PepsiCo’s $14.3 billion fixed exchange stock bid consisting of 2.3 shares of its stock for each Quaker share in early November was the first formal bid Quaker received. However, Robert Morrison, Quaker’s CEO, dismissed the offer as inadequate. Quaker wanted to wait, since it was expecting to get a higher bid from Coke. At that time, Coke seemed to be in a better financial position than PepsiCo to pay a higher purchase price. Investors were expressing concerns about rumors that Coke would pay more than $15 billion for Quaker and seemed to be relieved that PepsiCo’s offer had been rejected. Coke’s share price was falling and PepsiCo’s was rising as the drama unfolded. In the days that followed, talks between Coke and Quaker broke off, with Coke’s board unwilling to support a $15.75 billion offer price.
After failing to strike deals with the world’s two largest soft drink makers, Quaker turned to Danone, the manufacturer of Evian water and Dannon yogurt. Much smaller than Coca-Cola or PepsiCo, Danone was hoping to hype growth in its healthy nutrition and beverage business. Gatorade would complement Danone’s bottled-water brands. Moreover, Quaker’s cereals would fit into Danone’s increasing focus on breakfast cereals. However, few investors believed that the diminutive firm could finance a purchase of Quaker. Danone proposed using its stock to pay for the acquisition, but the firm noted that the purchase would sharply reduce earnings per share through 2003. Danone backed out of the talks only 24 hours after expressing interest, when its stock got pummeled on the news.

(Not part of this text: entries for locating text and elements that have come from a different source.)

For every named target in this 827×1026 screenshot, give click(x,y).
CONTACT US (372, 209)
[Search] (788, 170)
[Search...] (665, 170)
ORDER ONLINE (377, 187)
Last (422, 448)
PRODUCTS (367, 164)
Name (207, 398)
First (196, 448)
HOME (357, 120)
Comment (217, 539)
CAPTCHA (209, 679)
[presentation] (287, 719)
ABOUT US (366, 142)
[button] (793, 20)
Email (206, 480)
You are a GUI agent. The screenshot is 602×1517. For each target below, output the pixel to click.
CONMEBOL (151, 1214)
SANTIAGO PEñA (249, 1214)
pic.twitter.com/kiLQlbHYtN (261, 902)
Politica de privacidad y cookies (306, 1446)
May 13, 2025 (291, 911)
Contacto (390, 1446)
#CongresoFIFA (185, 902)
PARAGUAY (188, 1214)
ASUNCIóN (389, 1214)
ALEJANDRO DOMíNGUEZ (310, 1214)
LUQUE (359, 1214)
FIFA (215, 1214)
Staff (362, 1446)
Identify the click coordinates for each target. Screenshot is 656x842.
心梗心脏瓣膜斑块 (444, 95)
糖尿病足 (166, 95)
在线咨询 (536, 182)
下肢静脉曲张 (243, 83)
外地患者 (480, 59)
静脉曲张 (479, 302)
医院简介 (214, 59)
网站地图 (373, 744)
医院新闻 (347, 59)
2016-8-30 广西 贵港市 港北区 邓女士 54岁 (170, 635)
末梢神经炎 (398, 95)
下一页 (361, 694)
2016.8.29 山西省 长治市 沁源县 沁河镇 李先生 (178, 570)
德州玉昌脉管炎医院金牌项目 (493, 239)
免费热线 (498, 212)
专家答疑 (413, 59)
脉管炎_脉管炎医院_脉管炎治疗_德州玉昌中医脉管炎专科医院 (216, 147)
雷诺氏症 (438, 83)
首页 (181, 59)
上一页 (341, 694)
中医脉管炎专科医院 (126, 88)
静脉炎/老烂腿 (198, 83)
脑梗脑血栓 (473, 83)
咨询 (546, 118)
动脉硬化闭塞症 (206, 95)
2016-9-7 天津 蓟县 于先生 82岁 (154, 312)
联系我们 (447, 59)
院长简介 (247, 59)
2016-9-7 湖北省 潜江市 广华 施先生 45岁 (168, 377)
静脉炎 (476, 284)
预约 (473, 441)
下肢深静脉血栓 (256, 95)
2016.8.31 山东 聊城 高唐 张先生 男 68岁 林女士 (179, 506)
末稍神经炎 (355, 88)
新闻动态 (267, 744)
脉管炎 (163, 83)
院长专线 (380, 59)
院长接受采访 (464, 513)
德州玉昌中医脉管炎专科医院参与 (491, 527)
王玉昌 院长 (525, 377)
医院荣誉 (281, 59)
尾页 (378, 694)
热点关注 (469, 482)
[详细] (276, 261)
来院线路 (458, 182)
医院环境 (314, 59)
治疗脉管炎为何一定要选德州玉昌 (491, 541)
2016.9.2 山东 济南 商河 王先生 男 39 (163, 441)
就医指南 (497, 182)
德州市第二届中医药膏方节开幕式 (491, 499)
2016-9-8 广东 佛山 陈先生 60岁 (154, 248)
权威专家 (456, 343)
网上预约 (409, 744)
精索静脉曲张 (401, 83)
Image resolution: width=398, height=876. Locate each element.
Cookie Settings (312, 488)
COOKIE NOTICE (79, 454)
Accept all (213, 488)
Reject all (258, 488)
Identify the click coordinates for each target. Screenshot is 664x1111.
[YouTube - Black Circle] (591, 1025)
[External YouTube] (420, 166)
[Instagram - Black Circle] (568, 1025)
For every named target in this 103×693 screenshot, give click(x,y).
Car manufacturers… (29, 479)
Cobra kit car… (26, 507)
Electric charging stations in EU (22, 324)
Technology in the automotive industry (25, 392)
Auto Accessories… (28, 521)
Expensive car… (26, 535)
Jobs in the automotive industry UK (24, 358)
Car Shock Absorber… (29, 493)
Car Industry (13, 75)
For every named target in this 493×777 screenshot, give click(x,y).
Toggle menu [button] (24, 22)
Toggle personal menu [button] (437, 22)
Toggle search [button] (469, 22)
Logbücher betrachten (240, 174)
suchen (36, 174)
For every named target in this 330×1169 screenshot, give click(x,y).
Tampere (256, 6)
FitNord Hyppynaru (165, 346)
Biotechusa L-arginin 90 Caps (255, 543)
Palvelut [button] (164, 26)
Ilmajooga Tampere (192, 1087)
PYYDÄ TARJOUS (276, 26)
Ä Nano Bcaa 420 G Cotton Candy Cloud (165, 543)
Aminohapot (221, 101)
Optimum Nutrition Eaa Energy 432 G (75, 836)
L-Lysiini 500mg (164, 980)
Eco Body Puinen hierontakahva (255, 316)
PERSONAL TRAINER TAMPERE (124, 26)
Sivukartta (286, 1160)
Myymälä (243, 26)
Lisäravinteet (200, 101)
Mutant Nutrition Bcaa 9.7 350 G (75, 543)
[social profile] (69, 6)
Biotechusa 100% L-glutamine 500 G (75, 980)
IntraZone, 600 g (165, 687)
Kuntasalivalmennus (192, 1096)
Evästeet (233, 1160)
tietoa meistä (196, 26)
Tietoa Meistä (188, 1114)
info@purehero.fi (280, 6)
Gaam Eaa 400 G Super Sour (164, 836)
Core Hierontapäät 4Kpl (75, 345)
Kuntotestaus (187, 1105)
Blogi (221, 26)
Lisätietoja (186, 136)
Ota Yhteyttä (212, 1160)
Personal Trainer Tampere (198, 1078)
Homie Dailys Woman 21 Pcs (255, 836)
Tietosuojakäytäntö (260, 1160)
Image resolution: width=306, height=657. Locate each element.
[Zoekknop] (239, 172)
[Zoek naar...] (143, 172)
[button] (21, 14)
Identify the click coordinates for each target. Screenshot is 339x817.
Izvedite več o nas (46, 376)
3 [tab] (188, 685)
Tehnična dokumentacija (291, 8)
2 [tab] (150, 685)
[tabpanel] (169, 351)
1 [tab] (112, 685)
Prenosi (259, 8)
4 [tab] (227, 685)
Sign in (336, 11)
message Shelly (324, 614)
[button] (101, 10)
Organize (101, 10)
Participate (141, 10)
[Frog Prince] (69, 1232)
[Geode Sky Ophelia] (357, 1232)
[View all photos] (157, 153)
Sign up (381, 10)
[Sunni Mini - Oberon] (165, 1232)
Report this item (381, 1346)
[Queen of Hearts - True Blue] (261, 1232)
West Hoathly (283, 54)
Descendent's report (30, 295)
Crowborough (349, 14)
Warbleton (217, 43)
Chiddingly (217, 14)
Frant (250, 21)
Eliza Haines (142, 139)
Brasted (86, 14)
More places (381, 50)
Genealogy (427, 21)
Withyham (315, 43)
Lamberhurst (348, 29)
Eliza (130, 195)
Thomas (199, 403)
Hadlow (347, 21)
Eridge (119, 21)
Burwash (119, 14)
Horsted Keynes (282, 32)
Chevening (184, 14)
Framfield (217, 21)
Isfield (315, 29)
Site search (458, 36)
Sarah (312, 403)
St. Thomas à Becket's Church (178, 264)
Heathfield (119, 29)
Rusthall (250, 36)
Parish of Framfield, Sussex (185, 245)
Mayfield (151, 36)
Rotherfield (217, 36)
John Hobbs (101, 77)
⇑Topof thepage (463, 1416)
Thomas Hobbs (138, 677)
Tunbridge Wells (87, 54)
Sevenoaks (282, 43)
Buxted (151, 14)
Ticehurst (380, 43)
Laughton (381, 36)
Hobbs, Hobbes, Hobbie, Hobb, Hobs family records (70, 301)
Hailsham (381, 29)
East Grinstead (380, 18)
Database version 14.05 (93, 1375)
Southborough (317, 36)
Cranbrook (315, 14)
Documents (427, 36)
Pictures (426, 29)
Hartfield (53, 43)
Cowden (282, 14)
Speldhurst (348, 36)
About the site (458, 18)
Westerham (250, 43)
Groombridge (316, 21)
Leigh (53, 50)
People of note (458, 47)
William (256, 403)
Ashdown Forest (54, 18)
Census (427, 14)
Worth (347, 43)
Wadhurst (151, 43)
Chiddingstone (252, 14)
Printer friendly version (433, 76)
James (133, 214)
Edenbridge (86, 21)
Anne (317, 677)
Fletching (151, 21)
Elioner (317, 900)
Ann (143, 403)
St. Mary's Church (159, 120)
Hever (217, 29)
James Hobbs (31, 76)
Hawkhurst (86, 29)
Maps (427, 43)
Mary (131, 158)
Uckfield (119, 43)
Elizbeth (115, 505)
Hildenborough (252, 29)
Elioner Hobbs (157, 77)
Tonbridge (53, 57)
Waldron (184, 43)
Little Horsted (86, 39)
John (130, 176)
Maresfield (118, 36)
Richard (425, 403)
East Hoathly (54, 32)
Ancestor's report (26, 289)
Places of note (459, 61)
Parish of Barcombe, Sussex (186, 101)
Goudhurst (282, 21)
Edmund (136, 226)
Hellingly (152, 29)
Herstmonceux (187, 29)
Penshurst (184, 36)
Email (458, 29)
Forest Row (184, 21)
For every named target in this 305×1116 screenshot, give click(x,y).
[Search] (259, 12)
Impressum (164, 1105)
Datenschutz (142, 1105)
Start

Nearly 1 month after breaking off talks to acquire Quaker Oats because of disagreements over price, PepsiCo once again approached Quaker’s management. Its second proposal was the same as its first. PepsiCo was now in a much stronger position this time, especially because Quaker had run out of suitors. Under the terms of the agreement, Quaker Oats would be liable for a $420 million breakup fee if the deal was terminated, either because its shareholders didn’t approve the deal or the company entered into a definitive merger agreement with an alternative bidder. Quaker also granted PepsiCo an option to purchase 19.9% of Quaker’s stock, exercisable only if Quaker is sold to another bidder. Such a tactic sometimes is used in conjunction with a breakup fee to discourage other suitors from making a bid for the target firm.
With the purchase of Quaker Oats, PepsiCo became the leader of the sports drink market by gaining the market’s dominant share. With more than four-fifths of the market, PepsiCo dwarfs Coke’s 11% market penetration. This leadership position is widely viewed as giving PepsiCo, whose share of the U.S. carbonated soft drink market is 31.4% as compared with Coke’s 44.1%, a psychological boost in its quest to accumulate a portfolio of leading brands.
-Why did food industry consolidation prompt Quaker to announce that it was for sale?